* _DOCUMENT EXCERPT_:
French fancy beguiles Barnsley

 

Even the best French dressing can do only so much to redeem an indifferent salad. David Ginola has now inspired two wins for Tottenham in the four matches since Christian Gross arrived from Switzerland but much more needs to be done if Spurs are to be rescued from their limp lettuce of a season.

On Saturday Ginola was as influential in the 3-0 victory over Barnsley as in the 2-0 win at Everton three weeks before. As well as scoring twice he plagued Barnsley's defence with his combination of close control and sudden turns of speed.

Yet in both matches, it was less a case of d'Artagnan vanquishing the Cardinal's guard than Athos having a bit of fun at the expense of Richelieu's men-in-waiting, and at White Hart Lane a Barnsley team laden with defenders were punished for doing just that. Tottenham remain in the bottom three. This victory has merely kept them within striking distance of the four teams above them who are now separated only by a point and goal difference.

Failure to defeat a Barnsley side who have now conceded 50 goals in 19 matches, half their league programme, would have driven Tottenham's supporters to even deeper depths of despair. At least beating Danny Wilson's team will have cheered up the fans for Christmas, but beyond that lies a St Stephen's Day game at Aston Villa followed by Arsenal's visit 48 hours later.

* _LISTING_:
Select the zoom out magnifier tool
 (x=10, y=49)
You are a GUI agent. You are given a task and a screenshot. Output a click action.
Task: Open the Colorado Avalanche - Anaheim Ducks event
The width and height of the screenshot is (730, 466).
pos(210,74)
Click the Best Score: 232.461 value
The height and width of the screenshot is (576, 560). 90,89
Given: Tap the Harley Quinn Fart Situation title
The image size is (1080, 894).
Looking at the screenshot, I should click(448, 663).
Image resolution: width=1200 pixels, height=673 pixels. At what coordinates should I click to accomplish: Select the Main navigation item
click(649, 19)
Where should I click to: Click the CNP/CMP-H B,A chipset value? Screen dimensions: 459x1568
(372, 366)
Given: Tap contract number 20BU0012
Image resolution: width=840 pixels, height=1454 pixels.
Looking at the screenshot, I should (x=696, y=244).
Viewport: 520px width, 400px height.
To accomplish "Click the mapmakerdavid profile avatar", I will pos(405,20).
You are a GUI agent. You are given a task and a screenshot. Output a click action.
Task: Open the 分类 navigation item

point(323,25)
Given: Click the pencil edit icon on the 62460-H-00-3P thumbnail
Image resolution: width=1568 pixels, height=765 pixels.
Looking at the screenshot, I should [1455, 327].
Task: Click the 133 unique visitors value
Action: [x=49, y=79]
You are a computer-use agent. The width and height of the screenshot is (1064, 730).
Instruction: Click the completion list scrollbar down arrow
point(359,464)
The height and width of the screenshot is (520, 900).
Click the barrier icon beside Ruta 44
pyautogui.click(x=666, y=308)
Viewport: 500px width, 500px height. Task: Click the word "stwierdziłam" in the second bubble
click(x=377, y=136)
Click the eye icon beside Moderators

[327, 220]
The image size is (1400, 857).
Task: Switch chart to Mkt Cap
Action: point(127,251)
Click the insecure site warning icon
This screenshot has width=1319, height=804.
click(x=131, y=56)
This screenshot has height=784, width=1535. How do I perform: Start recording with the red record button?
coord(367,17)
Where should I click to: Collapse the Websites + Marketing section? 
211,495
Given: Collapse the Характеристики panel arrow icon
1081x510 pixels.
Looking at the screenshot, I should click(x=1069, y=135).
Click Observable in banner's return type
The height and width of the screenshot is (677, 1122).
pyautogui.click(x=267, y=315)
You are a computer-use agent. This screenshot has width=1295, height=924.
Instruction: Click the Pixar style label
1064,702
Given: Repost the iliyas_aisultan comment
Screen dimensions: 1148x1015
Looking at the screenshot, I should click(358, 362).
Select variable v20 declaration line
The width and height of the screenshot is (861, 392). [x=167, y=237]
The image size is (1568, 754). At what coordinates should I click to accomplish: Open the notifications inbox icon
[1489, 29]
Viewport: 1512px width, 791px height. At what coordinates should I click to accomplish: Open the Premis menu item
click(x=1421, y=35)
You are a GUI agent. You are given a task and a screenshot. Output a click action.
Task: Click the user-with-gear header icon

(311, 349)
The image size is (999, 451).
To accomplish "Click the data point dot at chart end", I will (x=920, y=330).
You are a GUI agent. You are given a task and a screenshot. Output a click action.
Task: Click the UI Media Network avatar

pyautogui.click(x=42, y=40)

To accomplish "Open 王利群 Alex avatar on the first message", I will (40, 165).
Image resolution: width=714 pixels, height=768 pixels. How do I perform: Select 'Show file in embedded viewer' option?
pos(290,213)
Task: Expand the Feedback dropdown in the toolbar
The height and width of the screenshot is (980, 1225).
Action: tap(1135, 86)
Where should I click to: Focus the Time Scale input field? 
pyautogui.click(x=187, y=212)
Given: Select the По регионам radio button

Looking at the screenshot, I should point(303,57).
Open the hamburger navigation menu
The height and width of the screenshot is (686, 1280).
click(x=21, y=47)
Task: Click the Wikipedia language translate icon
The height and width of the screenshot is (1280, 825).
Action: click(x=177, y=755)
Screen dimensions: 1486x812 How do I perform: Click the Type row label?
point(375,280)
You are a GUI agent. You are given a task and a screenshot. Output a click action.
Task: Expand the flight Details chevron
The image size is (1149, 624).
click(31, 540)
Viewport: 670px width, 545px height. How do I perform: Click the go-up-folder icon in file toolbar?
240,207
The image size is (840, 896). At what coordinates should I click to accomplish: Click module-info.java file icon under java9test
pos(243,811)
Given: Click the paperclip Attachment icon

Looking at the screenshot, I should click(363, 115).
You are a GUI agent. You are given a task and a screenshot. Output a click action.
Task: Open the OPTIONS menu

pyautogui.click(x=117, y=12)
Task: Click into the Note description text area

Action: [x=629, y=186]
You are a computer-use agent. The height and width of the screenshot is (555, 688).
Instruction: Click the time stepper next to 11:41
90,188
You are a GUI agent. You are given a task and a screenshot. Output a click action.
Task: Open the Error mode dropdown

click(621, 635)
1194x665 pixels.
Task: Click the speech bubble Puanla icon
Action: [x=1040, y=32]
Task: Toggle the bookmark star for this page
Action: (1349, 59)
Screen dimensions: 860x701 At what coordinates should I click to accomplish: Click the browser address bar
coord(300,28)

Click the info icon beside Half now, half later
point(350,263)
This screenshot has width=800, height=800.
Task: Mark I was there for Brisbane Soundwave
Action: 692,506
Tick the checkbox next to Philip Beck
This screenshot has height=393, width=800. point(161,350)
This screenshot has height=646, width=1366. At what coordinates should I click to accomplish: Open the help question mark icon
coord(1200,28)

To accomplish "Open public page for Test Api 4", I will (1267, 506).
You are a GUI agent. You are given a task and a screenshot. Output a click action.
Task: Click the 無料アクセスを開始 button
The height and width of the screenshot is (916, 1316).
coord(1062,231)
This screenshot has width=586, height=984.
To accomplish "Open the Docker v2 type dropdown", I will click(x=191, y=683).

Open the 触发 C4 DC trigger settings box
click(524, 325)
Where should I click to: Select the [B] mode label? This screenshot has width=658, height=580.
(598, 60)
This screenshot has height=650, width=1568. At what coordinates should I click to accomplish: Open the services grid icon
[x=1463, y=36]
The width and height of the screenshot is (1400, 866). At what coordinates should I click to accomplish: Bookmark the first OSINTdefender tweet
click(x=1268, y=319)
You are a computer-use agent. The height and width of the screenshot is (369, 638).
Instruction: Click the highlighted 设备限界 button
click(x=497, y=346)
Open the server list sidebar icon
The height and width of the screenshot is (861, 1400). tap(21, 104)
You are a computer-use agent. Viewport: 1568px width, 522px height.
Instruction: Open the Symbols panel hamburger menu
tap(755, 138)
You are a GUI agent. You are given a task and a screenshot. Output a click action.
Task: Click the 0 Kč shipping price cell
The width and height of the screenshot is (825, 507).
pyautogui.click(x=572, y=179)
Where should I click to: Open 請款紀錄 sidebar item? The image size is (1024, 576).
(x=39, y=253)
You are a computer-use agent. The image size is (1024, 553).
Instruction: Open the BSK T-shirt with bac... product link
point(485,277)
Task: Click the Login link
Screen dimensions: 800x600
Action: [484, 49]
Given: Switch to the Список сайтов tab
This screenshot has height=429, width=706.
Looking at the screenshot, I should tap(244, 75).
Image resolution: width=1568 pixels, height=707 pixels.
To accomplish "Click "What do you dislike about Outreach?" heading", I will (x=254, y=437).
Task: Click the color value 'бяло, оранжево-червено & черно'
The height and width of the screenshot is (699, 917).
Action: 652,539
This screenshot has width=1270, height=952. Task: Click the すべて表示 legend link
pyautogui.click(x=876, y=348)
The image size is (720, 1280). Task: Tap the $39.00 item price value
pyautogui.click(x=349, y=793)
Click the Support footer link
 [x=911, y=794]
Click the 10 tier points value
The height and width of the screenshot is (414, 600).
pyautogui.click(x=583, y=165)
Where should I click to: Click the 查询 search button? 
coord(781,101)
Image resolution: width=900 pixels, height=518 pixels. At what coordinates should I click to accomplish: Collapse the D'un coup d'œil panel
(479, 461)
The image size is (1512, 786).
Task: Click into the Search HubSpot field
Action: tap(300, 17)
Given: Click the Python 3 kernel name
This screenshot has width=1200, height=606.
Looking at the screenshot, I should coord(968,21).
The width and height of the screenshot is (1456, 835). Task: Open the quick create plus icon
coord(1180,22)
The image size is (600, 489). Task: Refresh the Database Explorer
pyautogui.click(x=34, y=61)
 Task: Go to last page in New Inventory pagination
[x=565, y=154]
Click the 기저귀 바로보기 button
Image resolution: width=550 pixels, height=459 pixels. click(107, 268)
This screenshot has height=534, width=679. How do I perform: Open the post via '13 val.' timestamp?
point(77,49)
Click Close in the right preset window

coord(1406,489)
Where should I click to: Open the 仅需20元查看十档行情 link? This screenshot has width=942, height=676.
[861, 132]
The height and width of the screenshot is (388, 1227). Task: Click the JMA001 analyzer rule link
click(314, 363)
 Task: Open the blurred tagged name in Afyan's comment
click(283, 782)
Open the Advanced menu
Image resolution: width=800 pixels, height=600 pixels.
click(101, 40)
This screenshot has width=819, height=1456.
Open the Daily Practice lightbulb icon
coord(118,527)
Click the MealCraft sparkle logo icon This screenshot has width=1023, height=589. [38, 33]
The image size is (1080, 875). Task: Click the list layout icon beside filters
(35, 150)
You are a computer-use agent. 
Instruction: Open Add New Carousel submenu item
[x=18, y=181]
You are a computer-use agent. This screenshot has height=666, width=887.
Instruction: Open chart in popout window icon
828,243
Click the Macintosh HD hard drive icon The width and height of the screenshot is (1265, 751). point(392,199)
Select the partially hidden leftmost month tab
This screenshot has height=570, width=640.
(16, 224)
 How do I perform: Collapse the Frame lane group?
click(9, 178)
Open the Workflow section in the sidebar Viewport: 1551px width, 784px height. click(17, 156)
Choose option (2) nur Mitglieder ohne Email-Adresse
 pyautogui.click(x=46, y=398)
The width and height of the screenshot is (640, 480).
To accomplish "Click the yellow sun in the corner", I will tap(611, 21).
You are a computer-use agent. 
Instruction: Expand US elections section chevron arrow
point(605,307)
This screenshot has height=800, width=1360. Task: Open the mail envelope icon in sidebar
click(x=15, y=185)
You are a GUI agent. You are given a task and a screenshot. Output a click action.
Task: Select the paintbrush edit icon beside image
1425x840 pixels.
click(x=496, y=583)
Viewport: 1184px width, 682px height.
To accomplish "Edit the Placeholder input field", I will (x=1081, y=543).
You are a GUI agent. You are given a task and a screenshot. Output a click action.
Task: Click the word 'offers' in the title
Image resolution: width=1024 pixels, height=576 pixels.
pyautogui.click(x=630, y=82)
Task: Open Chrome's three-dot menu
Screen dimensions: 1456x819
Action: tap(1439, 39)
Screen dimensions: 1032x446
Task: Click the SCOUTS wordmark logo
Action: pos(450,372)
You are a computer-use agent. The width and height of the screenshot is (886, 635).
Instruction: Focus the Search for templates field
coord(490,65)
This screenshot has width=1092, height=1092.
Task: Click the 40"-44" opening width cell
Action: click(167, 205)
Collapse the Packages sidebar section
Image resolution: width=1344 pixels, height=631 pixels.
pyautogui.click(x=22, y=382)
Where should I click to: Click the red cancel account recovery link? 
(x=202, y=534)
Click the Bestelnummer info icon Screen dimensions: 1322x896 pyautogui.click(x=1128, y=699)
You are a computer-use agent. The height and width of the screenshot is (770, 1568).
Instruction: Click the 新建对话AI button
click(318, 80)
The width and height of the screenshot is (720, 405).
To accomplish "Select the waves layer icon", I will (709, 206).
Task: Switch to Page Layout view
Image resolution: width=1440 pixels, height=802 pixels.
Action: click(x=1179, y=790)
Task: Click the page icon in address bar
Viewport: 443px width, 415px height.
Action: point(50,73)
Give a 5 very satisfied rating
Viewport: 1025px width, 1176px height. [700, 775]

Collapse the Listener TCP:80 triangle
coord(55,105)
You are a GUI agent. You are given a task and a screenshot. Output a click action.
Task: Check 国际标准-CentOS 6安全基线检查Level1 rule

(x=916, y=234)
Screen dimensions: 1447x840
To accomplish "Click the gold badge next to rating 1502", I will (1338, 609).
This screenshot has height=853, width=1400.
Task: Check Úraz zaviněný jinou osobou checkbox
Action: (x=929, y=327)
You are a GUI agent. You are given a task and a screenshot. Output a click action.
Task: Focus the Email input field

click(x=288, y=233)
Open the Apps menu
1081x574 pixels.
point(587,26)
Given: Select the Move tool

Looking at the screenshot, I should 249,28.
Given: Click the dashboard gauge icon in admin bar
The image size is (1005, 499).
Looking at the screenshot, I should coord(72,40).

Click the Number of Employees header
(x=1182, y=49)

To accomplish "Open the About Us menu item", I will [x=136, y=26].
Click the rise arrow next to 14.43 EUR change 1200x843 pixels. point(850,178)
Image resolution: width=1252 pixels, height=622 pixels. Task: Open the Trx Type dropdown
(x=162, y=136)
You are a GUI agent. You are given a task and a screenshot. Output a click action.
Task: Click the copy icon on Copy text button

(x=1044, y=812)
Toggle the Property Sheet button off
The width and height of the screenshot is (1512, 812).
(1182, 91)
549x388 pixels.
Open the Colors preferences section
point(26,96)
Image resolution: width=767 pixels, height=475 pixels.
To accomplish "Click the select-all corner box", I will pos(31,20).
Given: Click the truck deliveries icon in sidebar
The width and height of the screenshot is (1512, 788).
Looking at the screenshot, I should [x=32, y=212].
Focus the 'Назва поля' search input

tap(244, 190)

* _ACTIONS TO TAKE_:
• 1. In the match report, how many goals had Barnsley conceded, and in how many matches?
• 2. Using the match report, explain why the win over Barnsley does not mean Tottenham's problems are solved.

* _RESPONSES_:
• 1. Barnsley had conceded 50 goals in 19 matches.

• 2. Tottenham are still in the bottom three, and the win only keeps them within striking distance of the four teams above them. Their next fixtures are also hard: a St Stephen's Day game at Aston Villa, then Arsenal's visit 48 hours later.